# Got my windows tinted, and rear debadged



## WHITECO (Mar 31, 2011)

That looks real good.....Nicely done


----------



## 4piecekit (Mar 17, 2011)

Very nice. I have a white LS and am thinking about getting tint before any other 'mods'. I can only go 50% and stay legal here in Ohio but I figure with the black/grey interior and white car it should look nice. The debadged rear looks very clean as well. I am going to remove the 'Cruze' lettering when I do my overlays. Nice car!


----------



## ECOsleeper (Apr 3, 2011)

Looks good. Just had mine tinted last Friday. Makes it look more upscale to me.


----------



## TGrayEco (Feb 25, 2011)

Thanks! I get a kick out of how I've had many people who at first thought I was driving a BMW...I don't keep up w/ BMW any, but apparently from the side our cars look bmwish...?


----------



## jburke01rt (Feb 19, 2011)

is the difference noticeable from the 5% rear windshield to the sides being 25 or does it flow together pretty nicely?


----------



## gfxdave99 (Feb 26, 2011)

Man that's it im getting my appointment to do my tints this week


----------



## jlouie (Mar 8, 2011)

Tint and debage are nicely done.


----------



## CHEVYCRUZE RS (Mar 29, 2011)

nicely done!
looks great!


----------



## TGrayEco (Feb 25, 2011)

jburke01rt said:


> is the difference noticeable from the 5% rear windshield to the sides being 25 or does it flow together pretty nicely?
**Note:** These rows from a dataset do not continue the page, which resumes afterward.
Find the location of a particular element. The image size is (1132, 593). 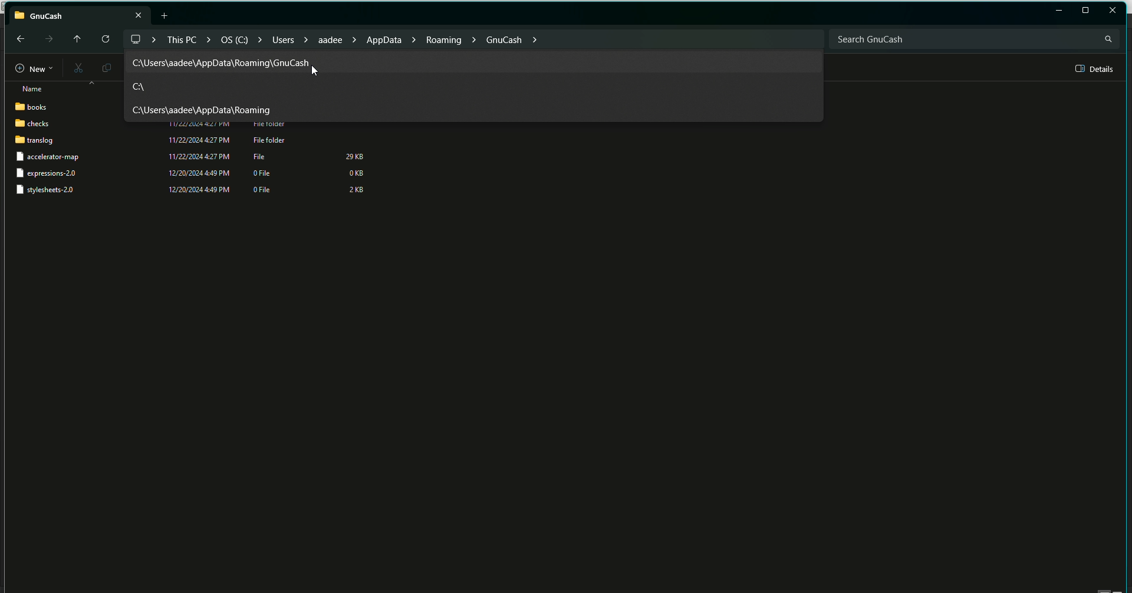

Roaming path is located at coordinates (205, 110).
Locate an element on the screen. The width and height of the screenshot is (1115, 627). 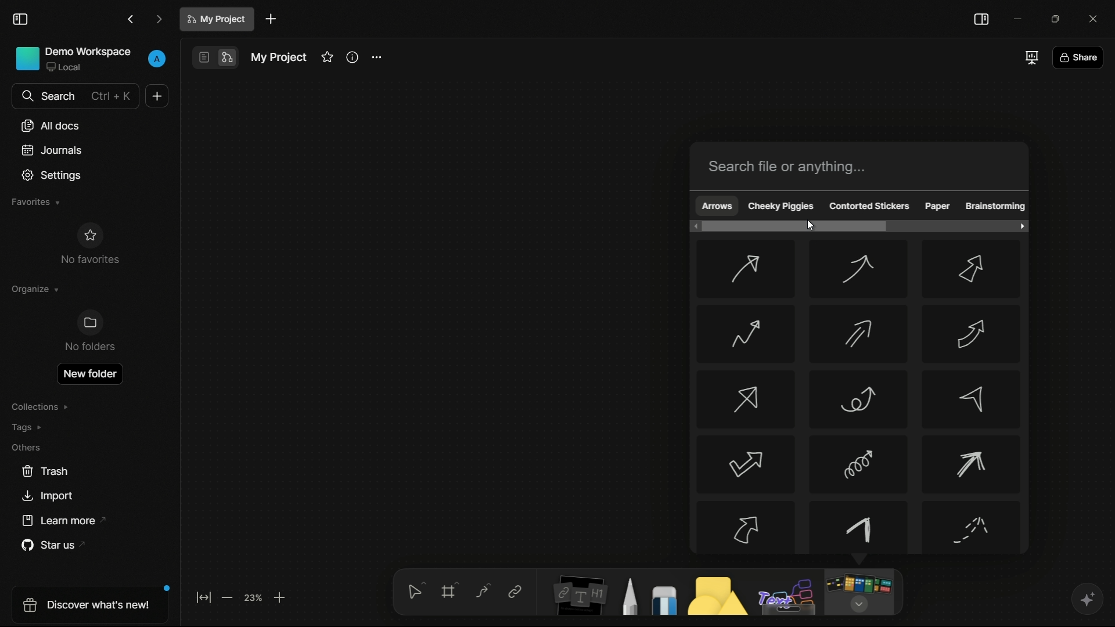
new folder is located at coordinates (89, 374).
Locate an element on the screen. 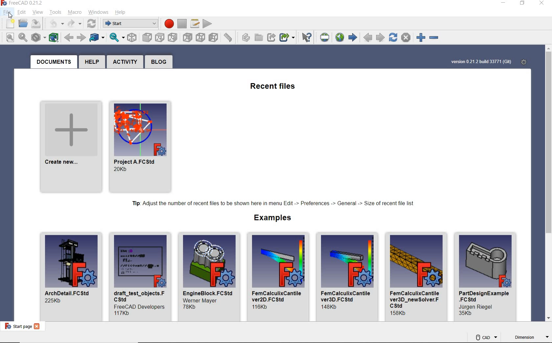  MINIMIZE is located at coordinates (505, 4).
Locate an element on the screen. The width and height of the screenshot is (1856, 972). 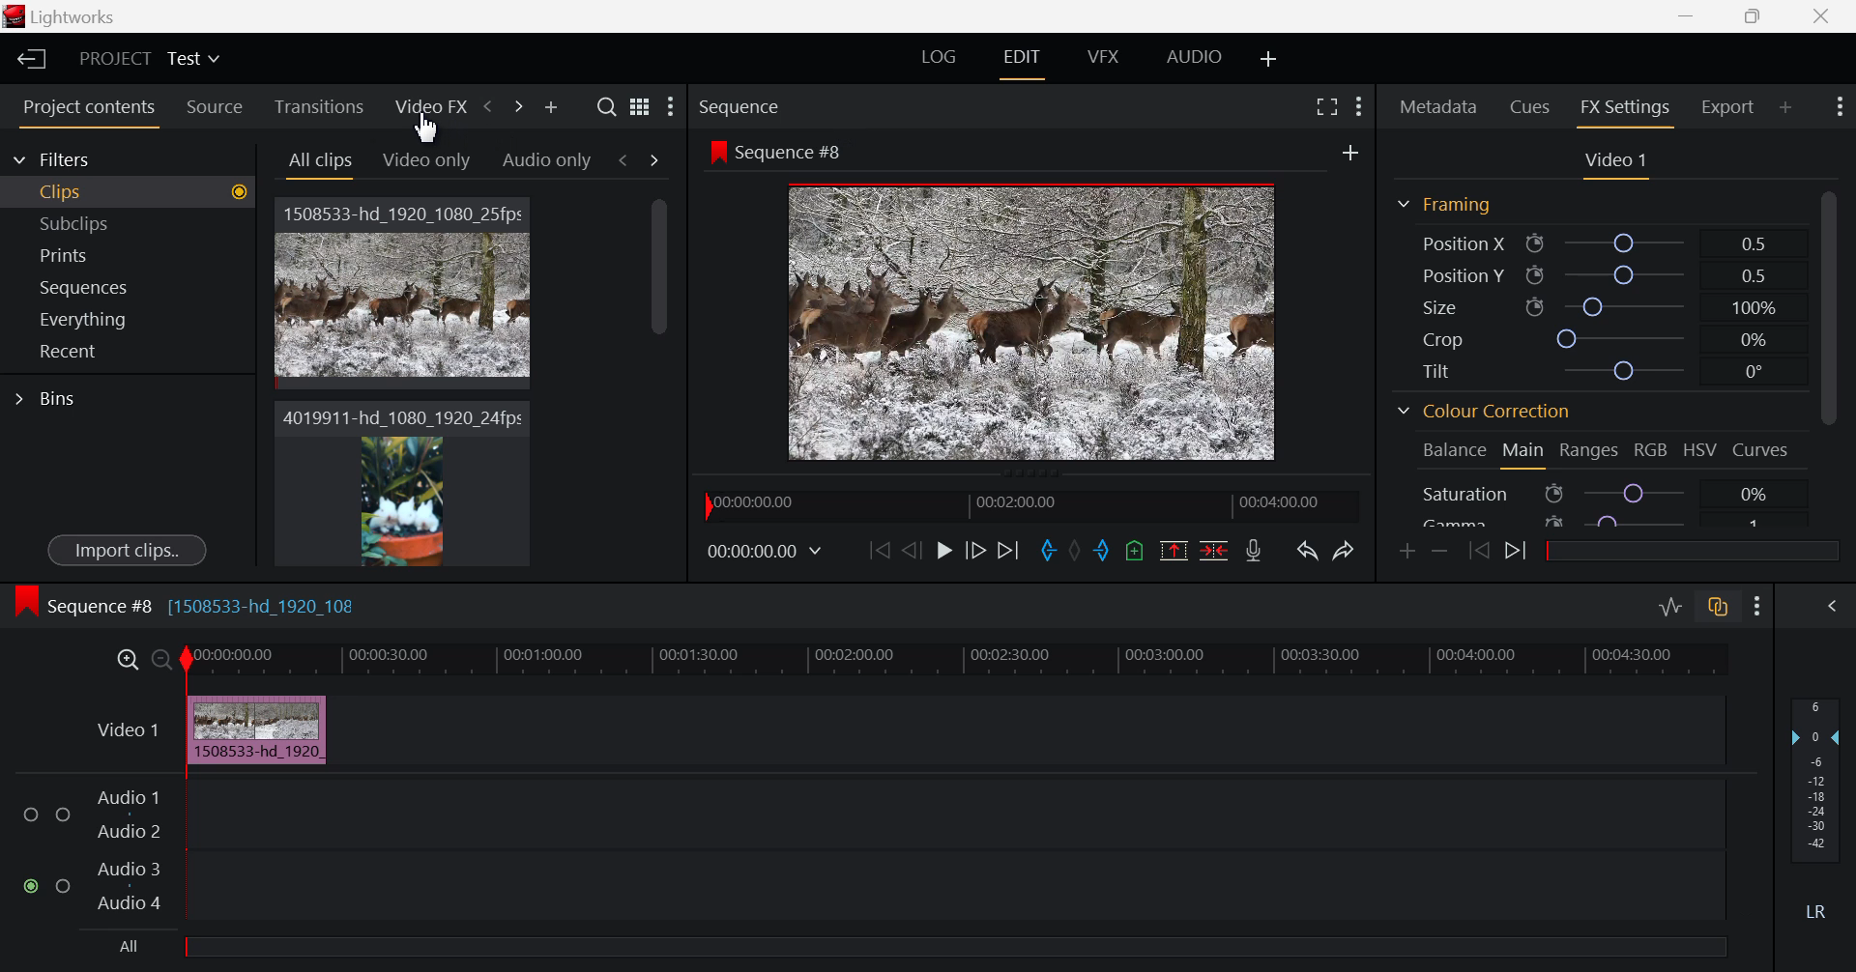
Show Settings is located at coordinates (1839, 106).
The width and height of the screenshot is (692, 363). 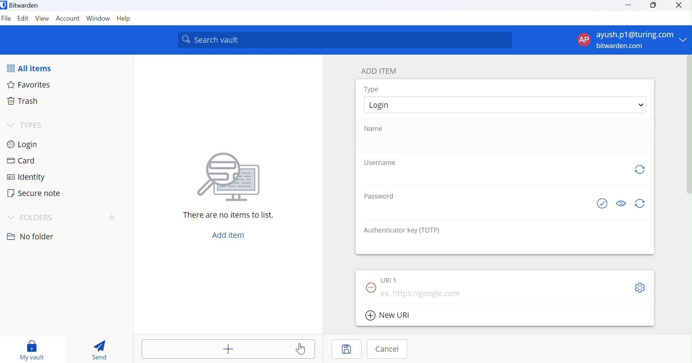 What do you see at coordinates (30, 176) in the screenshot?
I see `Identity` at bounding box center [30, 176].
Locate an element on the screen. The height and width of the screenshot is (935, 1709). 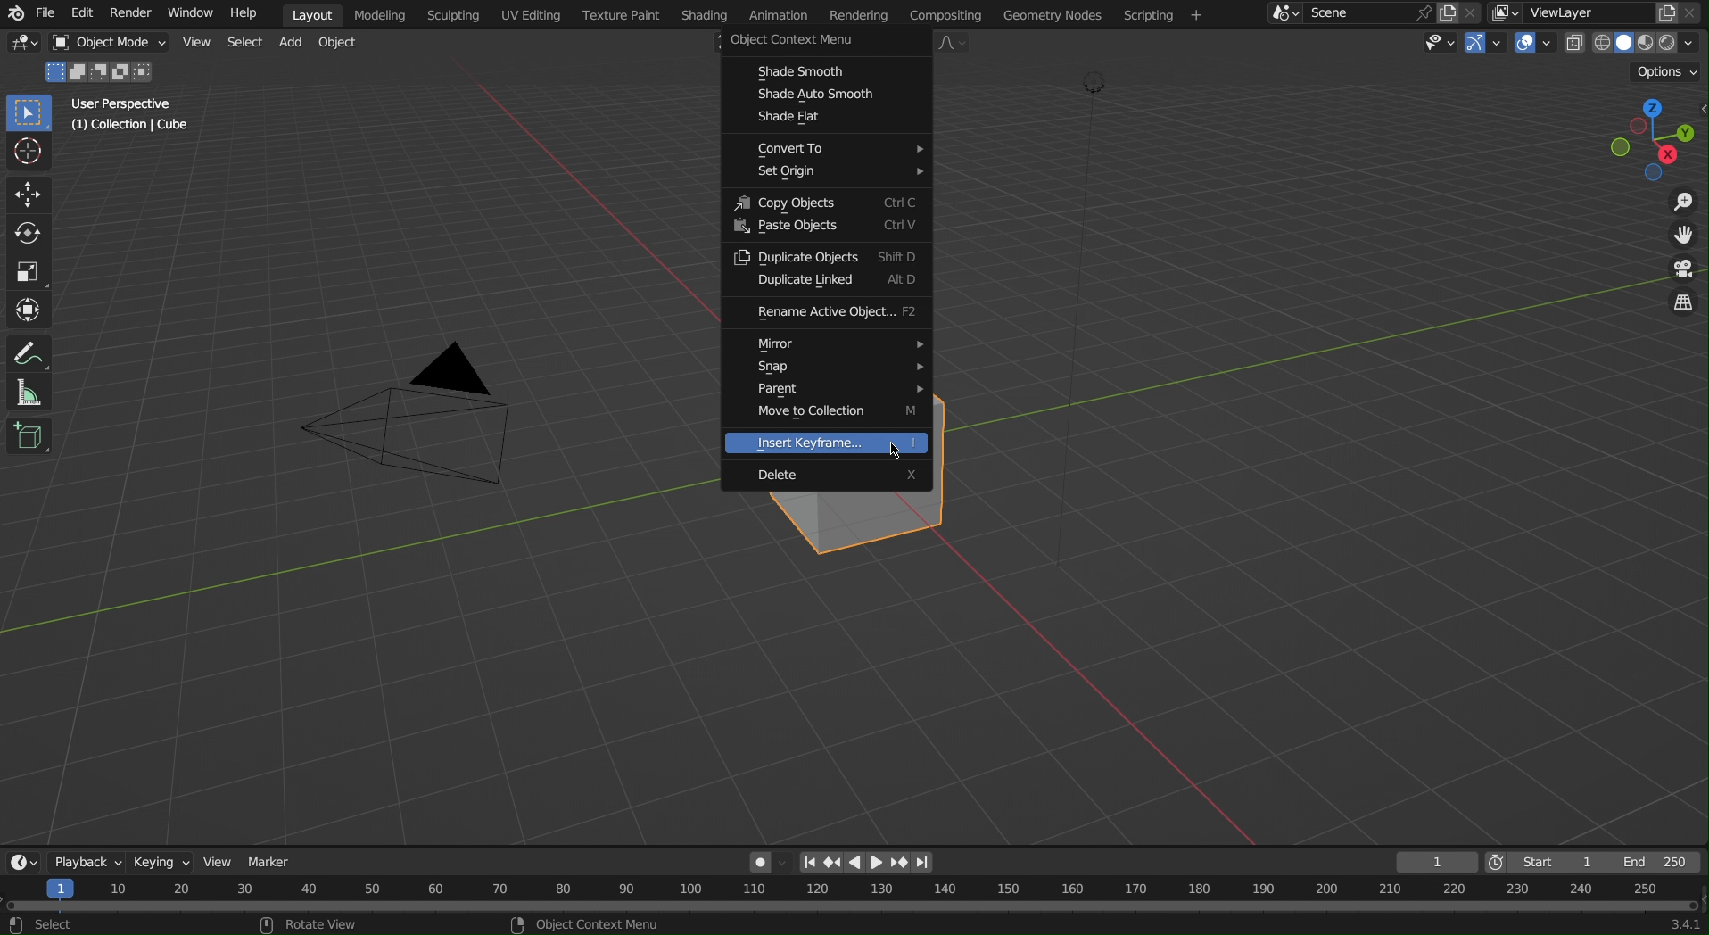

It's noticeable...only if you are one that it might bother. But to me it's not noticeable to where it looks bad. I like it and am glad with the 25% & 5% combo.


----------



## WHITECO (Mar 31, 2011)

I didn't have the heart to do the front windows on this car...I am just tired of getting harrased by the cops cause it's illegal here...but if I was allowed to do it, I think the 25%-5% combo would be pretty good


----------



## justmike (Dec 6, 2010)

The more I look at mine the more I am thinking of taking off the CRUZE letters on the trunk. Do you suppose if I got a second set that they would look good on the hoods raised sides close to the A-pillar? Seriously, sorta,. I mean, what else am I gonna do with some perfectly good letters?? lol


----------



## cruzeman (Mar 13, 2011)

got her debadged and liquidome overlay on back....looks cleaner,meaner and sharper!!! haha..now need to get rid of dealer license plate frame


----------



## TGrayEco (Feb 25, 2011)

cruzeman said:


> got her debadged and liquidome overlay on back....looks cleaner,meaner and sharper!!! haha..now need to get rid of dealer license plate frame


 
That black color looks nice! :th_dblthumb2:
I just got my black sidemarker overlays on this past weekend. Waiting a few days to wash the car before taking any pictures.


----------



## BearSalad (Jun 7, 2011)

Is the interior noticeably cooler after baking in the sun for a while with the tints?


----------



## cruzeman (Mar 13, 2011)

My car is still steaming hot with the tint ...but I like having it


----------



## Jsanders86 (Jun 8, 2011)

Looks great, now if only I could talk my wife into letting me tint ours! Baby on the way so she dosent want to spend unnecessary money....dang!


----------



## lilpreachaman (May 20, 2011)

what % on the sides, back and rear?


----------



## lilpreachaman (May 20, 2011)

ya i agree, it has a little bit of german style from the side! but half the price


----------



## TGrayEco (Feb 25, 2011)

lilpreachaman said:


> what % on the sides, back and rear?


25% all around, except for the large rear window...that's 5%.

Even with the tint, and windows cracked during the day at work, my car is still VERY hot when I get in it at the end of the day. I miss the days I used to have a vehicle w/ remote start. This Texas heat is real bad this year...it's normally not this hot this early. It's going to be a FUN summer...*yes, that's sarcasm*:banghead:


----------